A JAMA Commentary Decries Leaders of Academic Medical Centers Serving on Boards of Organizations with Conflicting Priorities

A recent JAMA commentary(1) noted the importance of conflicts of interest affecting top leaders of academic medicine,

Conflict of interest is particularly relevant for those in the upper echelons of academic health system leadership—presidents, vice presidents, provosts, deans, chief executive officers, and the senior administrators who report to them.

(The article oddly omitted discussing conflicts of interest affecting the boards of trustees of such institutions, who are charged with their stewardship.)
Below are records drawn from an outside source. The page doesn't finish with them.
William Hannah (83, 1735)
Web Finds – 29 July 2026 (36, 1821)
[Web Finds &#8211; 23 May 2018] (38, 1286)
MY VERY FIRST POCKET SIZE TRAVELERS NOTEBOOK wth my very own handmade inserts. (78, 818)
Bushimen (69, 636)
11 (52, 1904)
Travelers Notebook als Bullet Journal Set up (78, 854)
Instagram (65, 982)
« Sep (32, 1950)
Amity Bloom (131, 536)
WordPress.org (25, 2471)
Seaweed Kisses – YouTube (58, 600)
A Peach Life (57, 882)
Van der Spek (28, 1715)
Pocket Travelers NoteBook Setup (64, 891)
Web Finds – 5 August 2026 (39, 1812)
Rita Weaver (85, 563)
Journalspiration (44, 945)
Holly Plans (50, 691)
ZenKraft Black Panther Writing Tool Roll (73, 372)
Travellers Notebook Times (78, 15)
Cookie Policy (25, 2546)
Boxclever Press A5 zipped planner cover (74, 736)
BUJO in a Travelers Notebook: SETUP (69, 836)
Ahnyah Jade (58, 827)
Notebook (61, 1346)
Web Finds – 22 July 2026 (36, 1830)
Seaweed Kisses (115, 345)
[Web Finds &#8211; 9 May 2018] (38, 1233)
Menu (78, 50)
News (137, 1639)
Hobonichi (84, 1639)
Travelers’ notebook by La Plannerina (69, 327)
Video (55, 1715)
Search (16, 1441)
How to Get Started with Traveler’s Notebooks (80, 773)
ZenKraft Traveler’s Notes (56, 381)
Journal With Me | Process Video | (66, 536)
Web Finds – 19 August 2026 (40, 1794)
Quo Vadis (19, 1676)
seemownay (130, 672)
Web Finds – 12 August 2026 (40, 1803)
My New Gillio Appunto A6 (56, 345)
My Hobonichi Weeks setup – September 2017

Anyway, the authors' rationale was that,

Unlike most faculty and staff, senior institutional officials are involved in financial and business decisions, including purchasing, resource allocation, and development of corporate partnerships, and have fiduciary responsibility to the entire institution. In addition, it is critical that the public, students, employees, and faculty maintain confidence in the integrity of institutional leaders. Leaders have a responsibility to set an example for others in their institution, especially for those training to be health care professionals.

Independence and integrity of judgment are core precepts of professionalism. Every employee, faculty member, and student in an academic health system should feel confident that their leaders are making decisions based on the best interests of the institution and not driven by biases secondary to financial connections to outside corporate entities.


Having a fiduciary responsibility to 2 separate entities is at best a very difficult situation. Will the leader direct business inappropriately to the outside company on whose board he or she sits? Will the leader inappropriately use information about the institution he or she leads to influence decisions by the outside corporation? It is difficult to separate these types of activities and decisions. In addition, there are administrative costs associated with the management of this level of conflict, and such relationships might have a 'chilling effect' on other companies that could do business with the academic health system. Beyond service on fiduciary boards, undertaking any paid role (consulting, participation on advisory boards, etc) with an outside entity with interests that overlap those of the leader’s institution raises the same issues.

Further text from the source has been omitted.